Now, if you’ve gotten this far in all this verbiage, you’ll have seen names you’ve never seen before, much less heard play music. That is to be expected. Some time ago, I put together a selection of some of the unreleased material I’d recorded to pass on to those few interested which I entitled “An Unrepresentative Sample”. Now that may seem snarky, but it was also true in its intent: what I “got” was more the result of serendipitous sheer dumb luck than anything else! There was so much more that I didn’t “get” in my decade doing field-work, which was truly way less than the iceberg’s tip of then still active black secular musics. No matter: there would have been an even greater lacuna of unknown musical performances and performers that we outsiders would know about today without my limited and lucky activities of a decade’s messing about!

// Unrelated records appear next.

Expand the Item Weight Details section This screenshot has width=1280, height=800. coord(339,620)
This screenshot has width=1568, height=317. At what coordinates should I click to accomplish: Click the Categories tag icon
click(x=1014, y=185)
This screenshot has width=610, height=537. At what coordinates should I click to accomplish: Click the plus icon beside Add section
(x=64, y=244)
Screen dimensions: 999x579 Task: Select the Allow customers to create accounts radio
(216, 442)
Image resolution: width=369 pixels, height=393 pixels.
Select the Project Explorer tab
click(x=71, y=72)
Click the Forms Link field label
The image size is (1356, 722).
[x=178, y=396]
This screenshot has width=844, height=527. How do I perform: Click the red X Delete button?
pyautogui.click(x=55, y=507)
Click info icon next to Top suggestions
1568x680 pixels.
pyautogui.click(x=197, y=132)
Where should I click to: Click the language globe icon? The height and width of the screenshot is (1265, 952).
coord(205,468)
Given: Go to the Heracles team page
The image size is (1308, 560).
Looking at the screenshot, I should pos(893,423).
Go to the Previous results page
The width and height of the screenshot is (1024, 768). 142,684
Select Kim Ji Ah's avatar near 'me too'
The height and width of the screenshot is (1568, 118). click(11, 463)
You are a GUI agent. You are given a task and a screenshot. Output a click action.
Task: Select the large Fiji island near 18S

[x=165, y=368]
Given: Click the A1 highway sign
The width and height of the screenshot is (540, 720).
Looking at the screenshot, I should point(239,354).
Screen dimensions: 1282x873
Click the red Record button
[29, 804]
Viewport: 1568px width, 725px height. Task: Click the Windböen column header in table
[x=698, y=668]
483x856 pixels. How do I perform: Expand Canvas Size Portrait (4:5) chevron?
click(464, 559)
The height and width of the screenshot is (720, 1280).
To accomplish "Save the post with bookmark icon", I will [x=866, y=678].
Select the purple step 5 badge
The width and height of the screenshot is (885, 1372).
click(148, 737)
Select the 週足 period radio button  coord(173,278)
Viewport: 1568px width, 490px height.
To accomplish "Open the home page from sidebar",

As I’ve indicated time and time again, being recorded by anyone at any time was mostly an act of luck on the part of all parties, both in the past commercial sessions, and when I was actively in pursuit of same sort of music in the 1970’s. What was recorded was what was “there” at a single point in time, plucked out of the general stream of secular music styles/approaches of African Americans in general and documented by non-members of the African American population. Any recording at any point in time was an unrepresentative sample of the possibilities then and nothing more. We outsiders have pigeon-holed like crazy to create categories that we can relate to and not necessarily categories held by those creators of the music. It’s nice that John Cephas picked up and ran with my “Piedmont Blues” label coinage, but he probably would not have thought of it on his own without contacts with folks like us. John could live with it, it “worked” for him, and so he used it… but it was (and still is) a label that is etic in nature. Not that there’s anything wrong with that!!
Therein lies a great general difficulty with outsiders trying to deal with “foreign” cultural forms of expressive behavior. WE have at our disposal vocabulary and understandings that are NOT necessarily those of the culture being examined. Up there with Frank Zappa’s “dancing about architecture” comment, the use of one form of expression to describe, etc another is always flawed! But we do the best we can and hopefully don’t make too many mistakes! But we do and we have to live with them, hopefully being positively criticized emically. It’s seldom a win/win situation between different and differing cultures, so we all pretend we know what the other means by it and fake it!! And it kind of works well enough for some sort of cross-cultural communication to occur. For a good discussion of that sort of cross-cultural problem with black music and white outsiders, I’d highly recommend Albert Murray’s recently republished in an “anniversary” edition, STOMPING THE BLUES, originally McGraw-Hill (1976) NYC.
PETER B. LOWRY Sydney (2018)
[1] You know, the sort who go into their cellar twice a day and sticks a 78 needle into their arms!